4. On going through the records we find that it has been found by the lower appellate authority in the impugned order that the inputs in question were received by the appellant between the period 24-6-1986 to 5-10-1987 on various dates and the inputs were lying in stock after the Government of India had issued necessary orders for availing deemed credit in regard to the same. The learned Collector (Appeals) in para 4 of the impugned order has observed as under. –

“…If the goods are purchased from the market under invoice and the same were covered under the Govt. of India’s order existing during the relevant period, inputs credit cannot be denied on the ground that the same are not accompanied by gate pass unless it is proved by the Supdt. or the Asstt. Collector that the goods are identifiable as non-duty paid goods. That being the only issue, the deemed credit is allowable as applicable during the relevant period. However, under Rule 57H which has amended in the year 1987 it is stated that the Asstt. Collector may allow credit of the duty paid on inputs received by a manufacturer immediately before obtaining the dated acknowledgement of the declaration, if he is satisfied that such inputs are lying in stock and such inputs are used in manufacture of final products which are cleared from the factory, on or after the 1st day of March 1987 and that no credit has been taken by manufacturer in respect of such inputs under any other rule or notification provided that such inputs are not used in manufacture of final product which is exempt from the whole of the duty of excise leviable thereon or is chargeable to nil rale of duty. Therefore, inputs immediately received before the dated acknowledgement of the declaration, if other conditions stated above are satisfied are eligible for Modvat credit under the Govt. of India’s letter which was in force during October, 1987. The question is what is the definition of ‘immediately received before dated acknowledgement’. I have held in earlier appeal cases that a period of one month can be taken as period immediately preceding the date of acknowledgement of the declaration under Rule 57G. I do not see any reason to depart from this decision in the absence of any definition of the words ‘immediately before obtaining dated acknowledgement’ in the Rule….”

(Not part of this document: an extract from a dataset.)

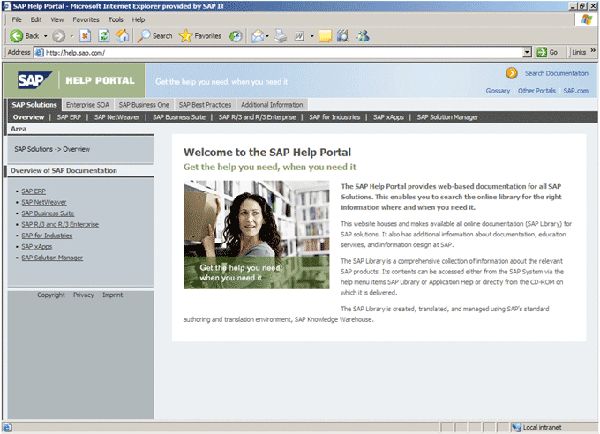
Task: Go to Home page icon
Action: pos(122,35)
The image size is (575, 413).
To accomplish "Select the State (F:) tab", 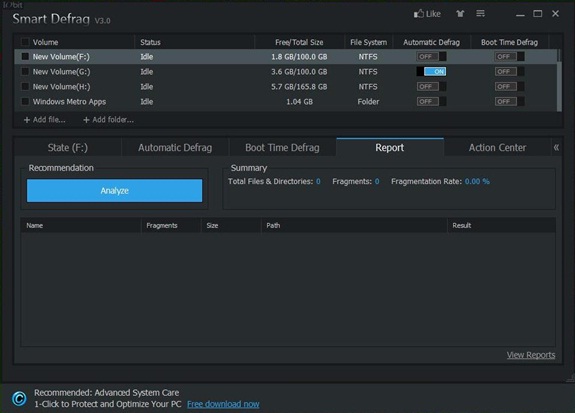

The Bench of this Tribunal in ‘Soft Beverages Pvt. Ltd.’ case (cited supra) has gone into the scope of Rule 57H and held as under. –

“In the context of the scheme of MOD VAT what is relevant is receipt of the goods with evidence of payment of duty and the filing of the declaration in that regard. So far as the filing of the declaration by the appellants is concerned the same has been done correctly under the law and the appellants have claimed the benefit in respect of the inputs which were received by them before they filed the declaration as required under the law. The meaning in this context, therefore, to be given to the words ‘immediately before’ is as set out above i.e. prior to and only in that context the purpose of the MODVAT scheme as envisaged under Rule 57H can be effectuated. The meaning of the words to be given has to be such as would advance the legislative intent for which a particular legislation has been introduced and in this background we hold that as the inputs were received before the appellants filed a declaration and these were in stock and necessary evidence of duty payment etc. was available, the benefit of the MODVAT scheme cannot be denied to the appellants. Any other interpretation would only lead to incongruous situation where it may so happen that the goods which were manufactured even in the previous year and had not yet been cleared from the manufacturer’s factory or were in the stream of the market for being brought to the factory for manufacturing the end product in respect of which MODVAT credit was available, the same would on receipt even after filing of declaration for the benefit of the MODVAT credit could be taken into account and the goods which were received much earlier and lying in stock with the appellants would not get the benefit.”

Following the ratio of the Bench ruling cited supra, we hold that the reasoning of the lower Appellate Authority in restricting the period for availing deemed credit to one month preceding the filing of the declaration, is not sustainable in law. In this view of the matter, we set aside the impugned order and allow the appeal.